Nous avons marché jusqu’à la bibliothèque pour écouter le débat des poètes ukrainiens. Victoria s’arrête un instant et me prend par le bras : « Lydia, pourquoi as-tu dit que tu vivais avec la culpabilité du survivant ? qu’est-ce que cela signifie? » Je réponds qu’à chaque fois qu’un ami journaliste ou militant a été assassiné au Mexique, quelque chose en moi me rappelle que J’ai survécu aux attaques et à la torture par pur hasard.

Peut-être aurait-il été préférable que Regina, qui était plus jeune que moi, ou Miroslava, qui avait un petit enfant, aient été sauvées. Car on se demande toujours de quel privilège on jouit pour rester en vie dans ces guerres contre la dignité humaine. Car affronter un État mafieux, un tyran, des trafiquants de filles liés au pouvoir, des chefs du crime organisé qui colonisent des territoires entiers, est un métier qui ne laisse aucune place à la reddition.

Victoria me regarde tendrement et me dit « c’est juste qu’une fois qu’on a appris à regarder et à compter, il n’y a plus moyen de nier ». C’est vrai mon cher, je réponds. Il n’y a plus moyen de vivre une vie de déni tranquille. Nous sommes destinés à l’hyperréalisme qui nous habitera jusqu’à la mort, la déchirure est inévitable. Nous vivons, comme l’écrivait Piedad Bonet, au bord du gouffre.

Plus tard, nous avons dîné avec tout le groupe. Victoria et moi nous sommes étreints, quelqu’un a pris des photos de nous. J’ai porté un toast avec elle et avec Sofía Cheliac, ils m’ont donné un bracelet porte-bonheur, pour me protéger. Nous nous embrassons. En janvier 2023, nous nous retrouvons.

Victoria était enthousiasmée par de nouveaux projets, excitée par la possibilité que Poutine soit jugé comme criminel de guerre, elle m’a montré des photos des derniers bombardements, les listes de femmes, filles, garçons et hommes massacrés par les paramilitaires russes. « Maintenant oui, » m’a-t-il dit dans le jardin en buvant une bière, « je pense que je vivrai pour voir ce procès contre le génocide. » Nous trinquons à cela, hagards et souriants.
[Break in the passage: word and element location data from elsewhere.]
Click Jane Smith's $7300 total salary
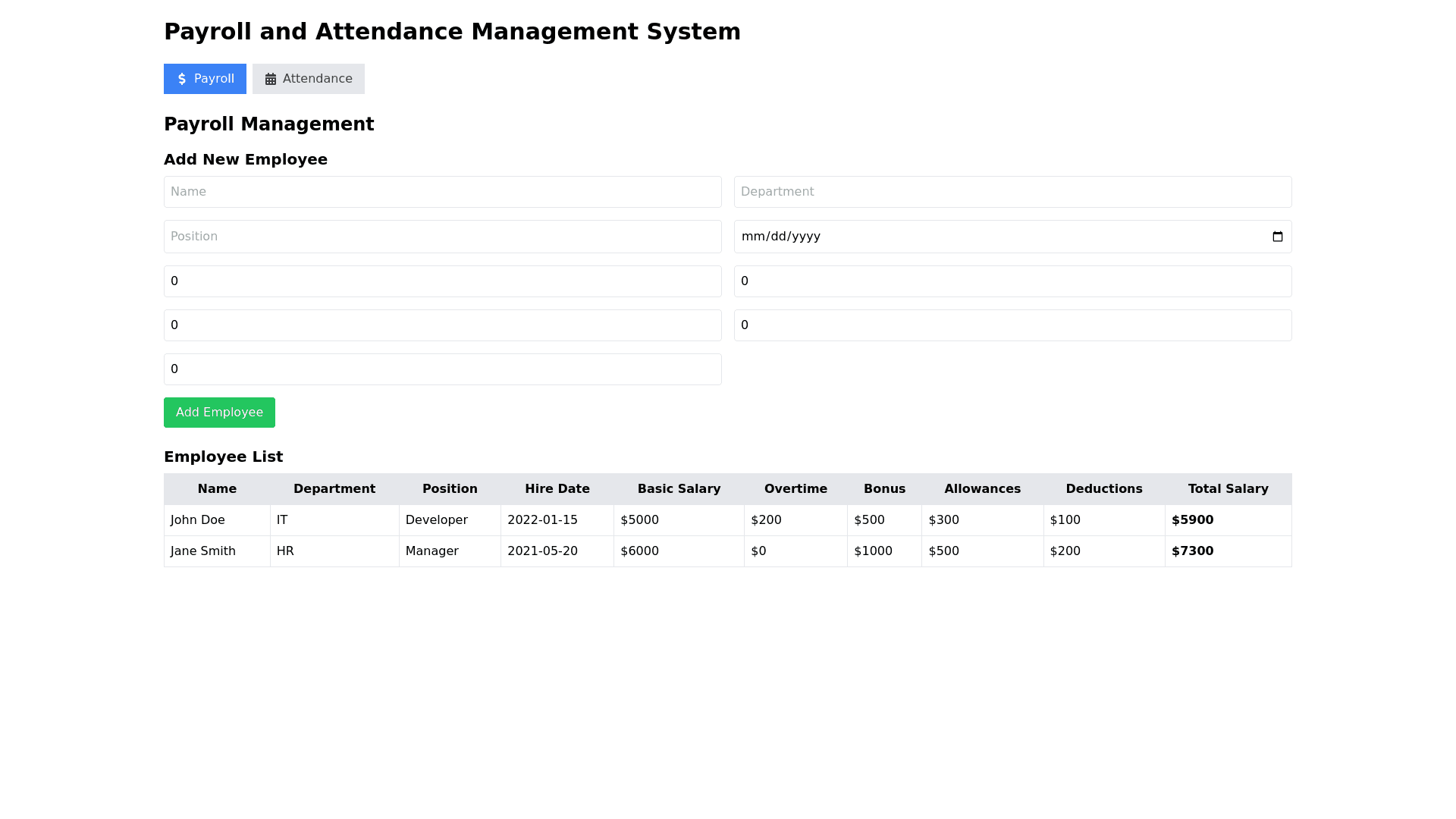 pyautogui.click(x=1192, y=551)
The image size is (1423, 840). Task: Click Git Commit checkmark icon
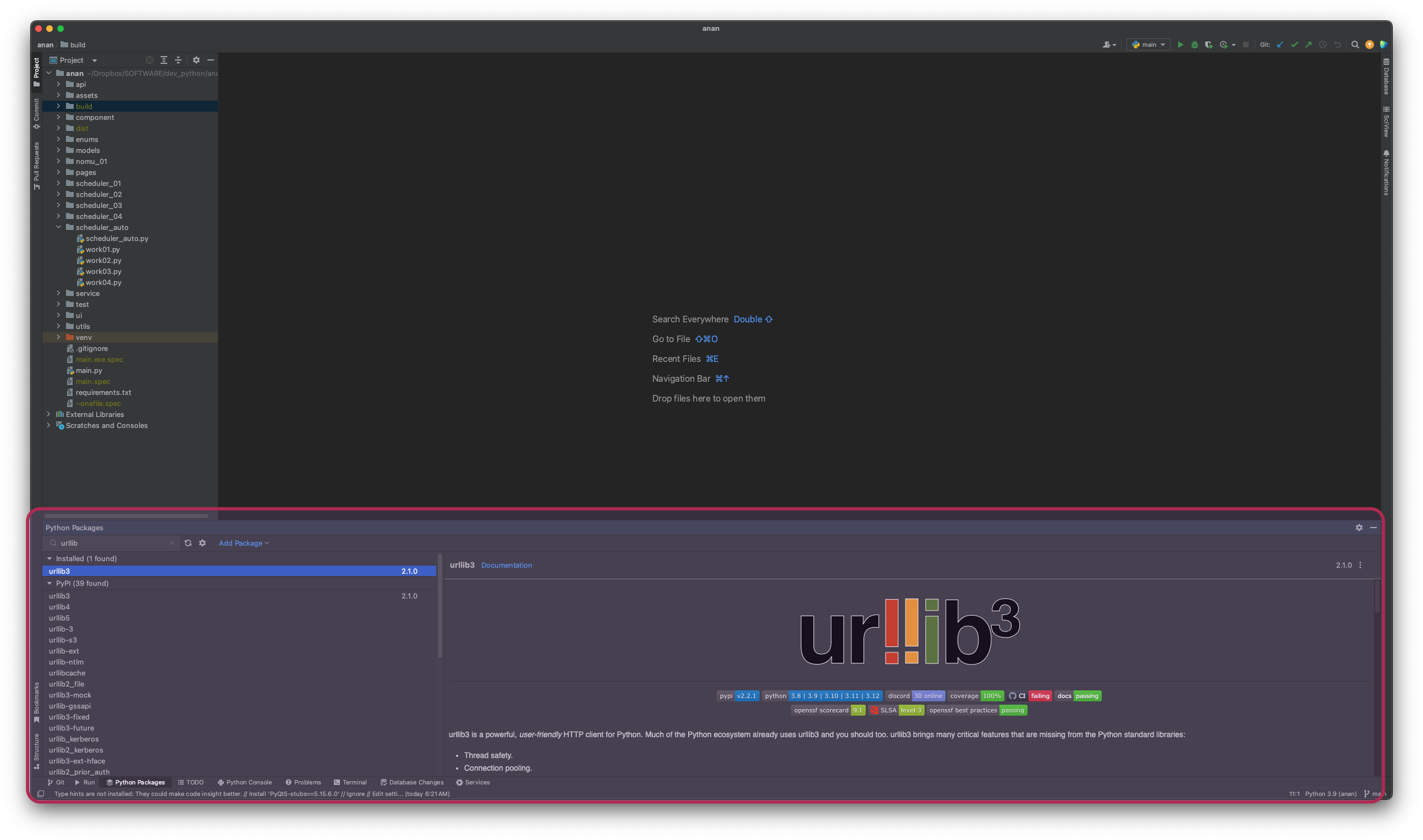1294,45
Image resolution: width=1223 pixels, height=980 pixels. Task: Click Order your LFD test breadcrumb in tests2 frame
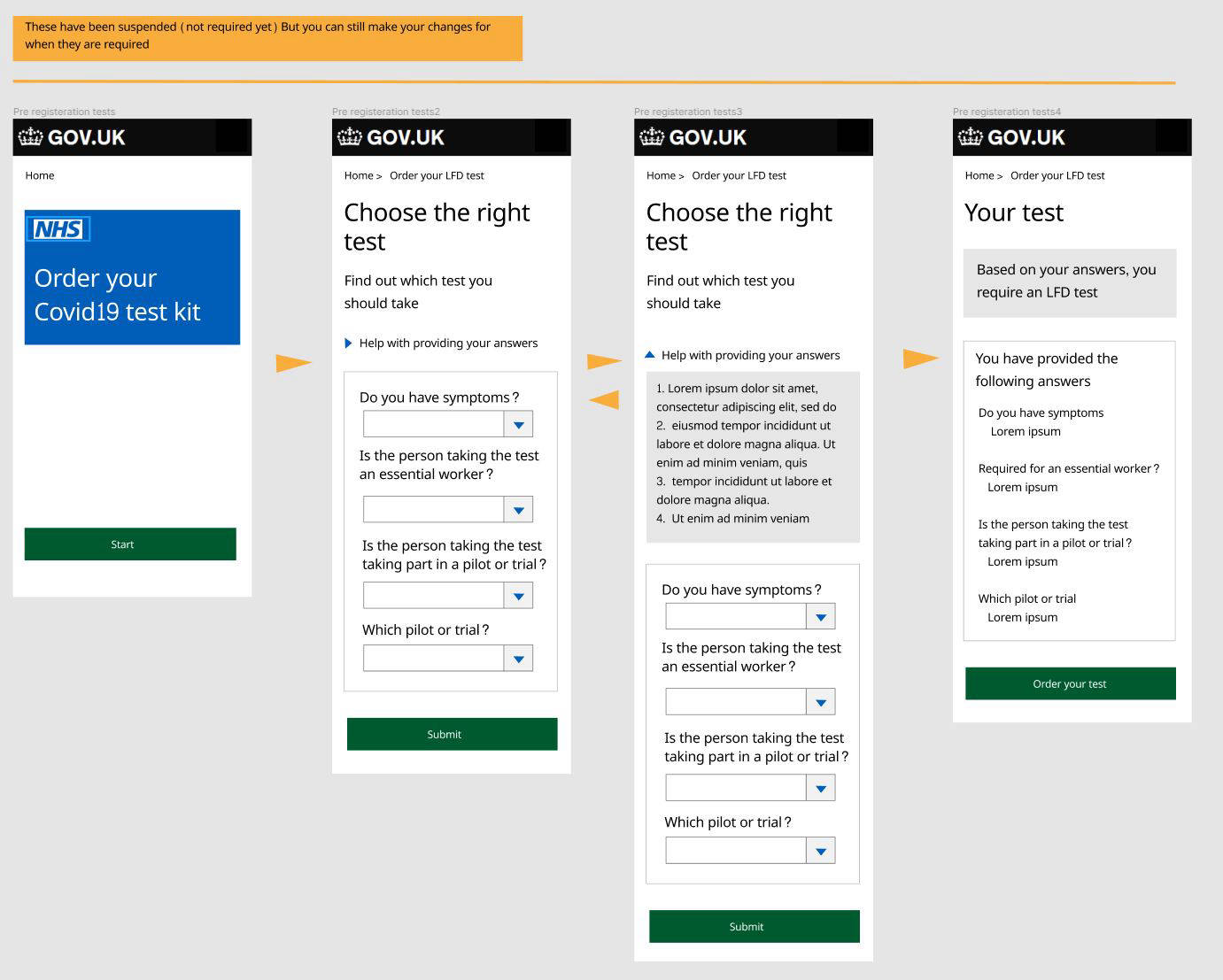click(437, 175)
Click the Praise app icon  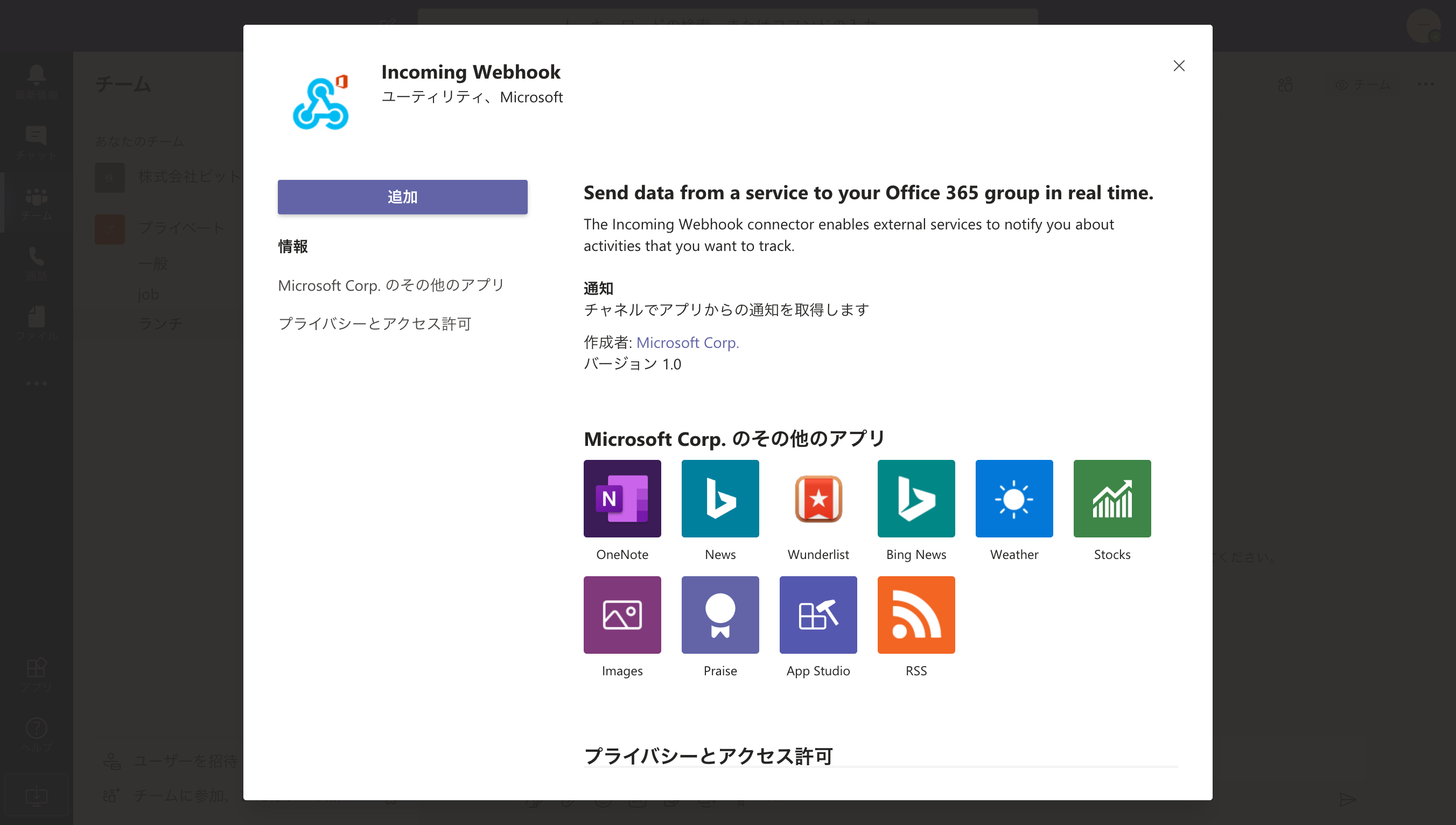[720, 615]
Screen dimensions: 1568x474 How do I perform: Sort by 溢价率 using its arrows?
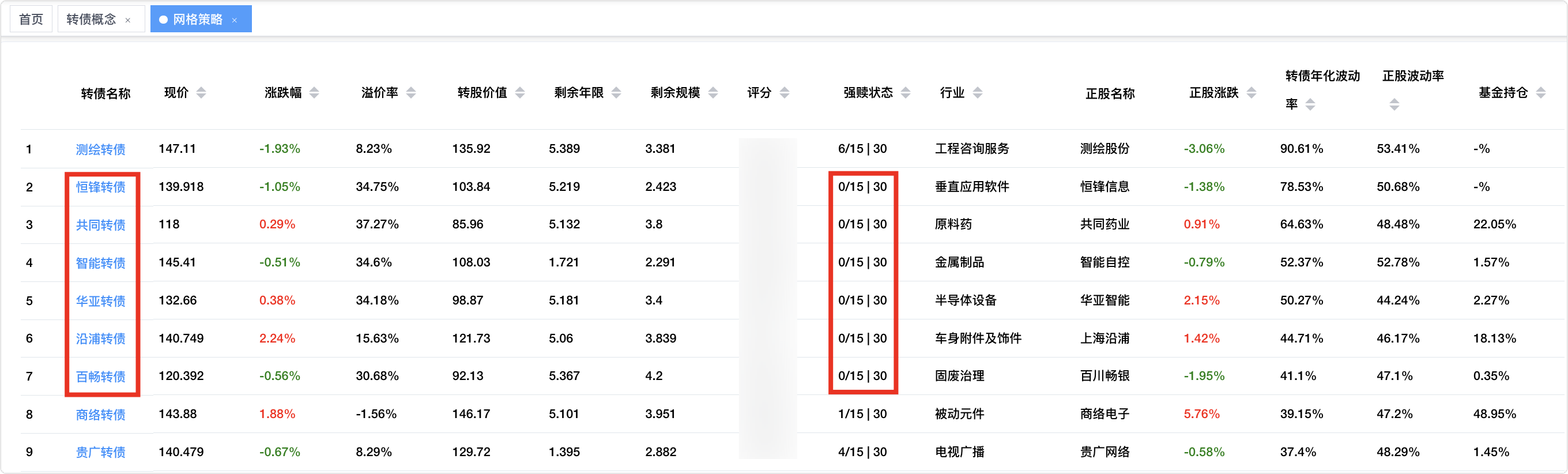(411, 93)
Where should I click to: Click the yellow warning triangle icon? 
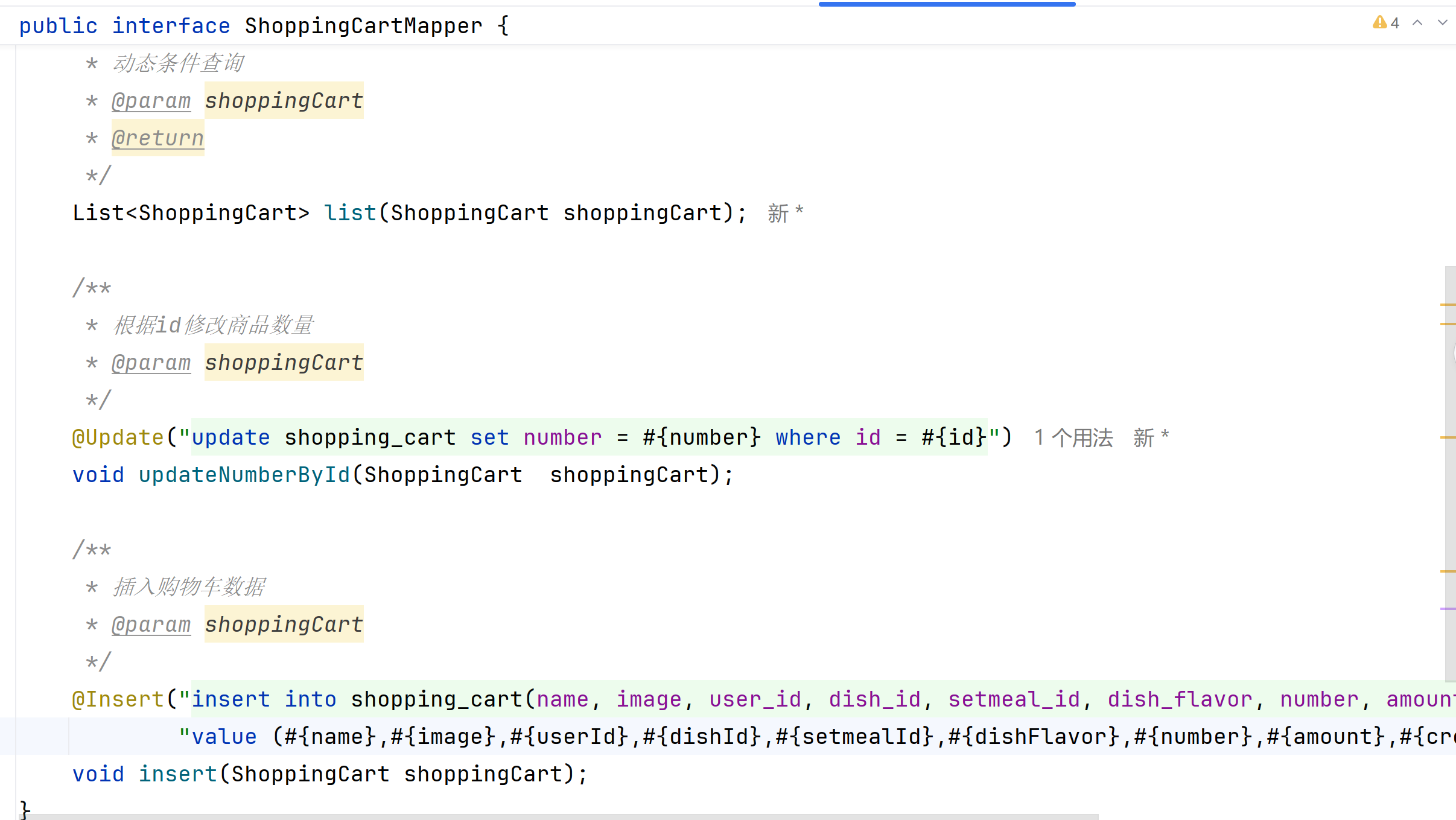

Le 27 juillet, Victoria accompagne un groupe d’écrivains et d’activistes colombiens pour leur expliquer la situation en Ukraine, ils vont dîner au Ría Lounge, le seul endroit où l’on peut manger dans la région de Kramatorska à cette époque, et qui est le lieu de rencontre des journalistes. Soudain un missile russe de haute précision Iskander tombe sur les lieux, le chaos envahit tout, treize morts, soixante personnes blessées, les reporters accroupis sous une des tables, Victoria reste assise, comme si de rien n’était.

Quelques secondes plus tard, ses compagnons découvrent que des éclats de métal lui sont restés coincés dans la tête, elle ne peut plus bouger. Elle a été emmenée de l’hôpital de Kramastok à Dnipro, toujours accompagnée de sa meilleure amie Sofia et de son mari. Victoria, 37 ans, n’a pas supporté la deuxième neurochirurgie. Avant que le soleil ne se lève complètement le 1er juillet, Victoria Amelina est décédée à l’hôpital où elle avait documenté tant de fois les noms des blessés. Depuis vendredi, les médecins nous ont dit qu’il avait perdu connaissance, qu’il ne ressentait plus aucune douleur.

Le premier juillet 2023, Victoria Amelina est décédée victime d’une attaque stratégique contre des civils ; un autre des crimes de guerre perpétrés par Vladimir Poutine. Son héritage perdure. Pour elle et sa famille, chacune des histoires qui composent cet univers humain de dignité, de rédemption et de volonté de vivre au milieu du génocide ukrainien devra continuer à être racontée.

*J’ai commencé à écrire ce texte dans le cadre d’une série de conversations entre écrivains de la guerre. Je n’aurais jamais imaginé qu’il deviendrait le texte qui raconte la mort d’un autre ami.